Schutz von Geschäftsgeheimnissen nach dem GeschGehG
Seit April 2019 gilt in Deutschland das Gesetz zum Schutz von Geschäftsgeheimnissen (GeschGehG). Damit hat Deutschland reichlich verspätet die Europäische Richtlinie 2016/943 vom 8. Juni 2016 („Know-How-Richtlinie“) in nationales Recht umgesetzt. Die deutlichste Änderung ist sicher die neue Definition des Geschäftsgeheimnisses, der nicht zuletzt die §§ 17-19 des Gesetzes gegen den unlauteren Wettbewerb (UWG) zum Opfer gefallen sind. Demnach zählt nicht mehr der Geheimhaltungswille des rechtmäßigen Inhabers, um eine Information als vertraulich und damit als geschützt zu klassifizieren. Damit eine Information die Qualität eines Geschäftsgeheimnis aufweist – und damit vor ungewollter Nutzung durch ehemalige Beschäftigte oder Wettbewerber geschützt ist – kommt es nunmehr gerade darauf an, dass der rechtmäßige Inhaber der Information angemessene Schutzmaßnahmen nach § 2 Nr. 1 lit. b GeschGehG umgesetzt hat. Solche Maßnahmen sind technisch-organisatorischer oder vertraglicher Natur. Reichen diese objektiv nicht aus, um eine bestimmte Information vor ungewollter Offenlegung oder Nutzung angemessen zu schützen, liegt schon begrifflich kein Geschäftsgeheimnis nach § 2 GeschGehG vor. Zudem trägt der Inhaber der Information die Beweislast dafür, dass angemessene Schutzmaßnahmen implementiert sind. Ohne ein angemessenes Schutzkonzept ist der Inhaber der Information daher im Zweifelsfall völlig schutzlos.

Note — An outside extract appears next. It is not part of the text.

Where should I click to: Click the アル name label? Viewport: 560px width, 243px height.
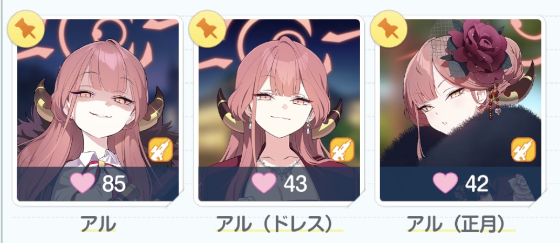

Anpassung des Geheimnisschutzkonzepts in Krisenzeiten
Hat ein Unternehmen ein entsprechendes Geheimnisschutzkonzept bereits umgesetzt, sollte nun dringend geprüft werden, ob und inwieweit dieses durch etwaige Maßnahmen des Infektionsschutzes – wie insbesondere die Versendung der Beschäftigten ins Homeoffice – angepasst werden muss.
Das betrifft gerade auch den Einsatz von Video-Chat-Diensten:
- Videokonferenzen sollen nicht für die Besprechung besonders sensibler Themen genutzt werden, soweit nicht sicherstellt ist, dass die Übertragung effektiv verschlüsselt ist. Gegebenenfalls sollten bestimmte Abteilungen von der Nutzung von Videokonferenzen ausgenommen werden, so vor allem sensible Bereiche wie vor allem Forschung- und Entwicklung.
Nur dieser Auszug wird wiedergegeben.